I shake off the recent memory of my broken arm and blink up at my mother.

“Can I go too?”

This is a hard question to ask.  I distrust doctors.  I dislike medication.  Already I despise hospitals, with their antiseptic smells and their cold white sterility, the dispositions of their staff members even colder still.  I hate hospitals.  But I love my Uncle Geo, and I hate the thought of him being in a hospital even more.

So I ask to go with my mom.  I want to see him.  He loves me, after all.  He would be happy to see me.  He knows I understand about hospitals.  And he doesn’t treat me like a little kid.  He’s a teenager and he’s awesome.  (My mom always rolls her eyes when she says this, but I can tell she thinks he’s awesome for real.)  I can wait with him and play with him and that will make him feel better.  He always smiles and laughs when we play together.  Especially when we play football.  Except we can’t play football in the waiting room…  Maybe he would like to snuggle my Shamoo whale stuffy?  Or I could read Green Eggs And Ham to him while he’s in the waiting room.

Except…

He’s not in a waiting room.

He is in lockdown.

My mother’s answer to my question is “NO.”

And she’s smart enough to know exactly how smart I am.

So she explains.

And the words “Psych Ward” and “schizophrenia” will ever after be a permanent part of my vocabulary.

8 thoughts on “1982

  1. Fatal

    Quite of a bit of this resonates… and from more than one perspective. Very raw, my love. Thank you for sharing this glimpse.

    Your writing is, as usual, superb.

    xoxo

    Reply
  2. wildoats1962

    In many ways 1982 was the best year of my life. There were plenty of bad things going on in my life, but they were outweighed by the good.

    I have an uncle, a sister, and a nephew that have been diagnosed as schizophrenic. The nephew is from my oldest sister, the sister that has it is a middle sister. The uncle was treated with shock treatments in the 30’s or 40’s and developed Parkinson’s probably as a result. He died in 1999, and had been diagnosed with Parkinson’s for 47 years, so that would’ve been 1952. I don’t know when the shock treatments were. They didn’t talk about mental illness in those days. I know the only reason he lasted that long was because he volunteered for experimental treatments early on. He was much younger than the average patient. My sister was diagnosed right after puberty, and my nephew was a young adult {approx 20}. It does make one question any odd thoughts that one might have. Another curious thing is that out of six kids three of us are sleepwalkers as adults. A sleepwalker might appear to be awake, but not remember what happened during a sleepwalking incident. It kind of strains the definition of awake. Ambien makes it much much worse. Although curiously enough Ambien has one positive side effect for me. I don’t get motion sickness when I plow snow.

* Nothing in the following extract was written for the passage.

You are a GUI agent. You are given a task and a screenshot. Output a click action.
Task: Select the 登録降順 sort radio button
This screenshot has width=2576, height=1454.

    I have been looking for a song by Robin Williamson, I think it’s from 1976 on the “Journey’s Edge” album. The chorus is, “Put on your red dress, red as a red geranium, I’ll hold your hand until your man gets back from the sanitarium.” It has one stanza that contains the line, “We’ll hire a team of lawyers, hitch them to the lights, then stare at the ceiling with feeling.” Amazon has the album, but I can’t find out for sure if that song is on it, or if it’s available in a format other than vinyl. When I Google the lyric, I get previous posts *I’ve* written.

    Reply
    1. Mrs Fever Post author

      There is a common misperception amongst the general populace that electro-shock therapy is a thing of the distant past, and that its function was to torture patients. EST is, in fact, still very much in practice, and while its short-term effects are varied and its long-term effects are not yet fully known (or recognized), it is a type of therapy that many willingly volunteer for.

      Mental illness tends to manifest during puberty. When the diagnosis comes later (such as your nephew’s at age 20), I tend to wonder if it’s just not recognizable until later, or if it actually *develops* later in life. My uncle’s diagnosis was determined when he was in high school, which was technically post-puberty I suppose. It was also pre-cocaine. Schizophrenia and coke is a volatile cocktail, and he was committed long-term more than once during his drug days.

      I don’t think somnambulism and schizophrenia are necessarily related, but it’s interesting the way the two conditions are dispersed amongst your relatives.

      I get motion sick, but not from plowing snow. That’s a new one on me.

      I hope you find your song, Wild.